Lots of EMT instructors blame their students’ failings on the exam staff. They paint the exam staff as a bunch of trained seals who don’t really understand the nuances of the skills they are testing. Personally, I’ve always felt that was a cop-out. I was a Quality Assurance monitor at our National Registry Exam for years, and we had a good bunch of examiners. With very few exceptions, most of them were practicing EMTs, and good ones. They could think on their feet.

But judging from my students’ experiences yesterday, somehow we’ve gotten some trained seals in examiner positions. Some of them failed my students because of pure chickenshit, or simply not knowing how to do their jobs. That is inexcusable.

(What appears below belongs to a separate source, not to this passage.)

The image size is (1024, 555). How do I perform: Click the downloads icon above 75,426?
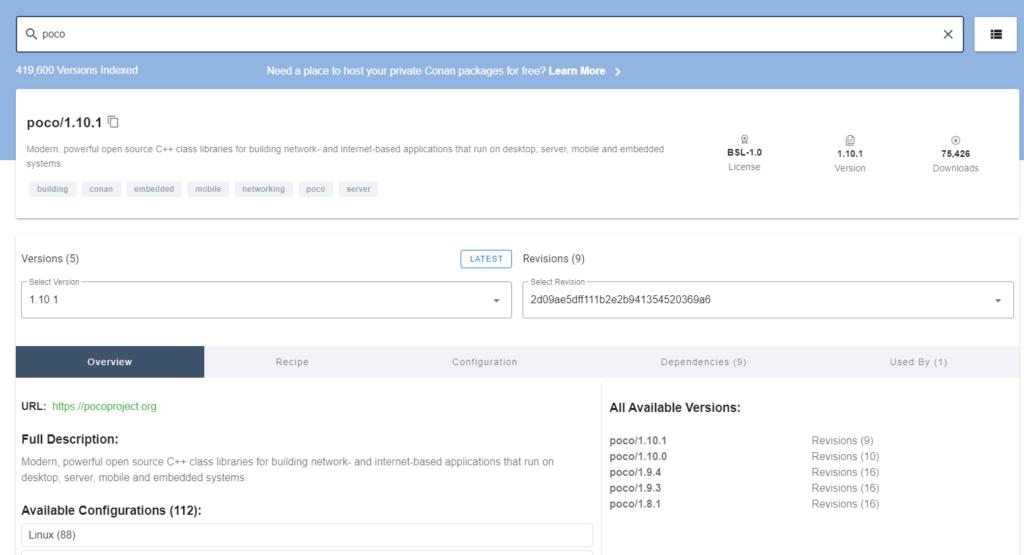[x=955, y=140]
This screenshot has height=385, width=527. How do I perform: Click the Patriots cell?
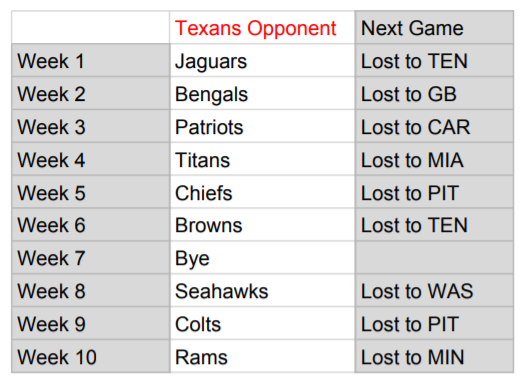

Don’t get me wrong. They failed some of their stations purely on stupid errors. Those are easy to fix. Most every time I’ve had a student fail an exam, they knew exactly what they had done wrong.

But when your best student (one who had already been an EMT in the past) fails his strongest station, and doesn’t know why, and then goes back and passes his retest by doing it in exactly the same way, we’ve got a problem with the trained seal doing the testing. I saw that pattern repeated several times yesterday.

I suppose I’m going to have to do more bomb-proofing of my students in future classes.

Before yesterday, that meant that I drilled them to the point that they could go to the exam hungover from the night before, get in a fight with their spouse that morning, have a flat tire on the way and hike to the exam site, get a call from their CPA telling them that they’ve been hit with an IRS audit right before they walk into the exam room…

…and still kick ass and take names.

Now it looks like I’ll have to include what to do when you are smarter than your examiner.

And Ryan, Missy, Matt, Frank, Joey and Tommy? It was a pleasure to be your teacher. I’m proud of each and every one of you guys.

Yeah, even you, Joey.

You’re going to be good EMTs, and it’s not your fault that you were smarter than some of your examiners yesterday.